EXERCISE: Your reply should set down word for word each line below from the one with "Open Brave Browser from the taskbar" through the final line, both included, but none of the pictures.

Stored data

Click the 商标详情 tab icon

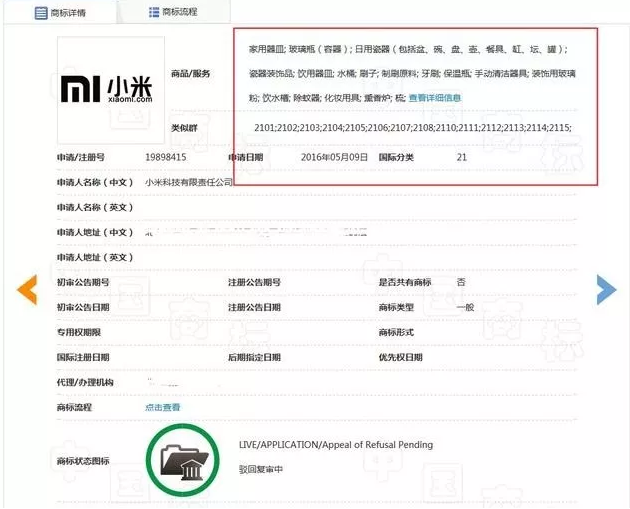click(x=40, y=12)
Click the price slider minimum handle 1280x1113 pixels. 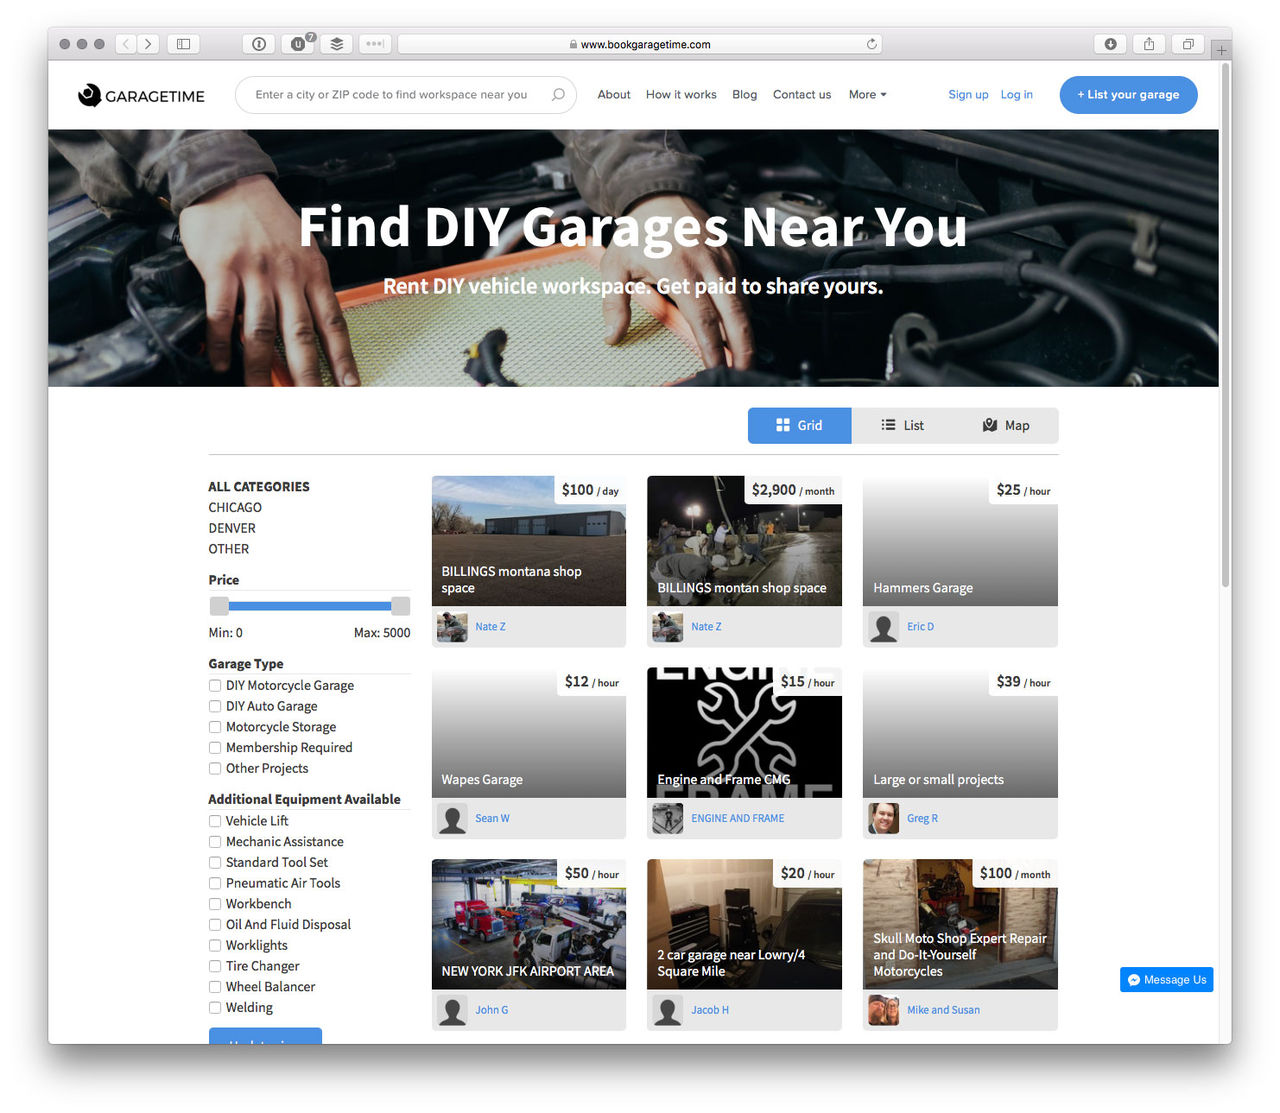click(x=219, y=606)
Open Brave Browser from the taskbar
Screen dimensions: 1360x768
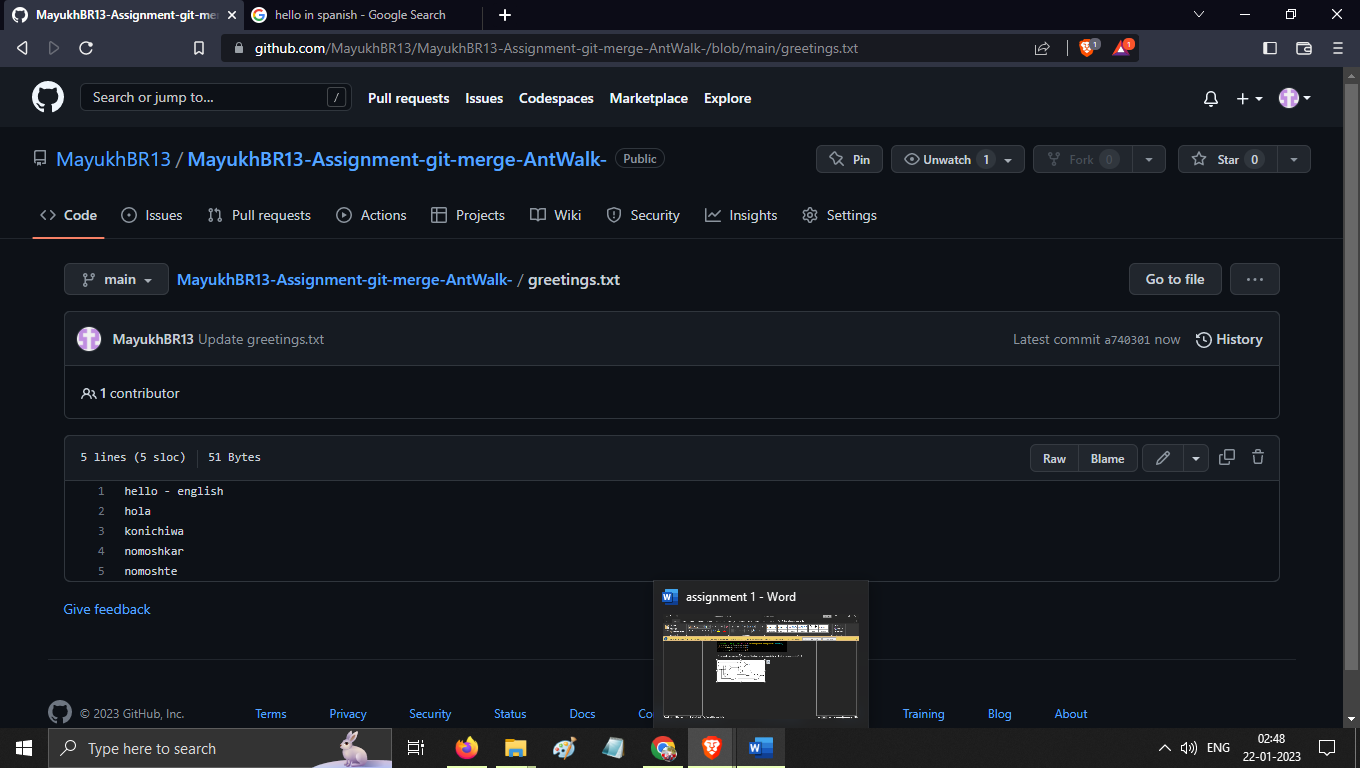[710, 747]
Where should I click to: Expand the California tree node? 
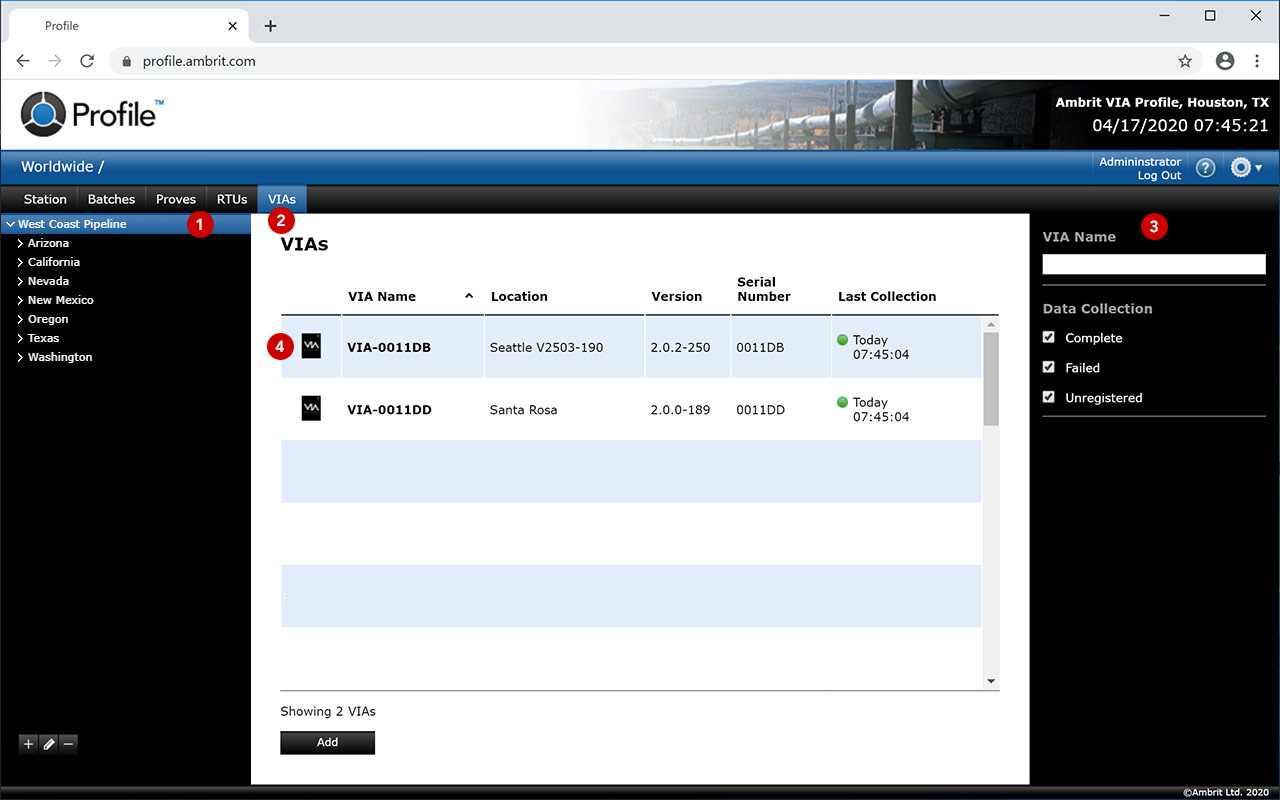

ANSWER SECTION:
Open Brave Browser from the taskbar
Screen dimensions: 1360x768
[710, 747]
Where should I click to: Expand the California tree node? 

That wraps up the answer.